A U.S. Parole Commission examiner is set to hear arguments Wednesday morning from Oscar López Rivera at a federal prison in Terre Haute, Ind., according to Johanna Markind, assistant general counsel for the commission.

López Rivera, 67, is the last imprisoned Puerto Rican independence advocate among more than a dozen convicted in the 1980s of seditious conspiracy. Authorities accused him of leading the FALN, the Spanish acronym for Armed Forces of National Liberation.

The group emerged in 1974 and claimed responsibility for dozens of bombings, mostly in the New York and Chicago areas. The assaults killed at least five people and injured more than 70 others.

But authorities didn’t charge the Puerto Ricans with killing or injuring anyone. So, according to López Rivera’s supporters, it would be wrong to keep him locked up.

“You have murderers and rapists freed after 10 to 12 years,” said Chicago activist Alejandro Luis Molina, a leader of a campaign urging parole. “On the other hand, you have Oscar López Rivera, who was not convicted of shedding one drop of human blood, serving a 70-year sentence. And he’s in his 30th year of incarceration.”
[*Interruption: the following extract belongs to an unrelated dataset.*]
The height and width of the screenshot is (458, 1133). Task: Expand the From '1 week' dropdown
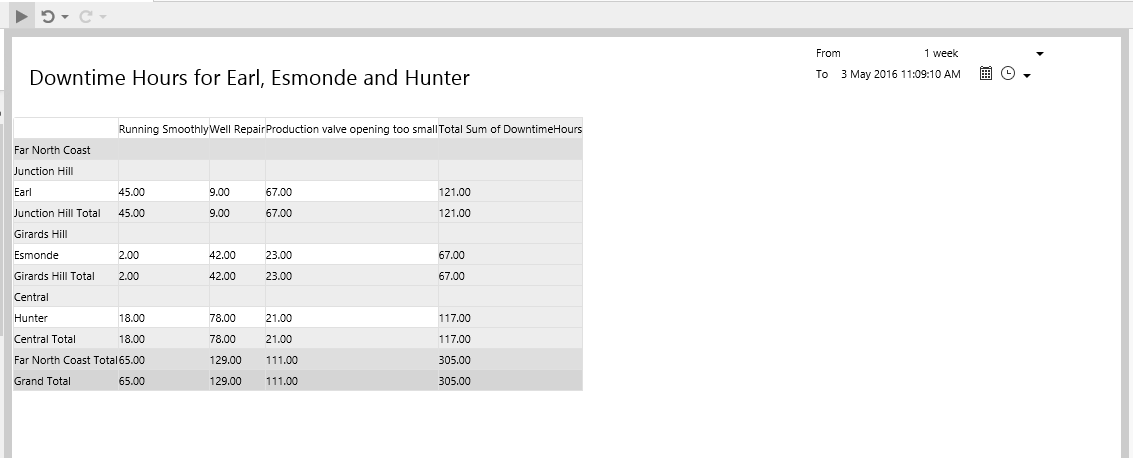click(x=1040, y=53)
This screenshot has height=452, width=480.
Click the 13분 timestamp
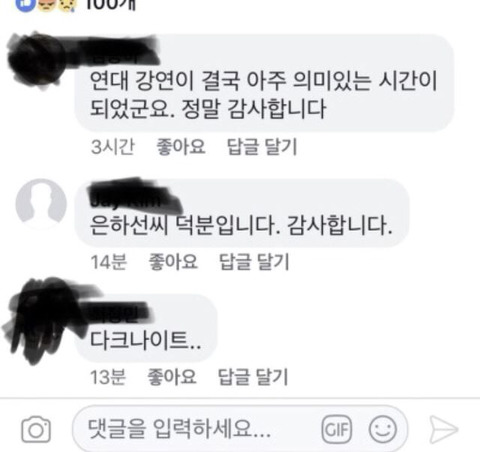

But some victims of FALN attacks want him to serve out the term. “Oscar López is a sworn terrorist; unrepentant and dangerous,” wrote Joseph F. Connor, whose father died in a 1975 bombing of a New York City tavern. “He has done nothing to assist the U.S. government or its citizens to resolve unsolved FALN crimes.”

López Rivera was sentenced to 55 years after a 1981 conviction of seditious conspiracy, weapons violations and other charges. In 1988, he received an additional 15 years for conspiring to escape prison. His attorney, Jan Susler of Chicago, said this week the charge resulted from a sting operation.

In 1999, President Clinton offered clemency to most of the imprisoned Puerto Ricans. López Rivera declined the offer, partly because it excluded his comrade Carlos Alberto Torres, said Susler, who represents both men.

A campaign for Torres’s parole led to his release from a downstate Illinois prison last July. After more than 30 years behind bars, Torres returned to a hero’s homecoming in Chicago’s Humboldt Park neighborhood before settling in Puerto Rico.

López Rivera, a Vietnam veteran, turns 68 on Thursday. His Chicago relatives include a younger brother, José López, who directs the Puerto Rican Cultural Center, an influential Humboldt Park group. López Rivera would settle in Puerto Rico if he received parole, his supporters say.

Markind said the case’s examiner will also hear Wednesday from some victims of the bombings. Opponents of López Rivera’s parole bid have “inundated” the commission with calls in recent days, she added.

Meanwhile, Markind said, the commission has received more than three large boxes of letters urging parole.

The commission, a Department of Justice unit based in Maryland, is led by a four-member board appointed by the president. Markind said it could take months for the commission to decide López’s fate.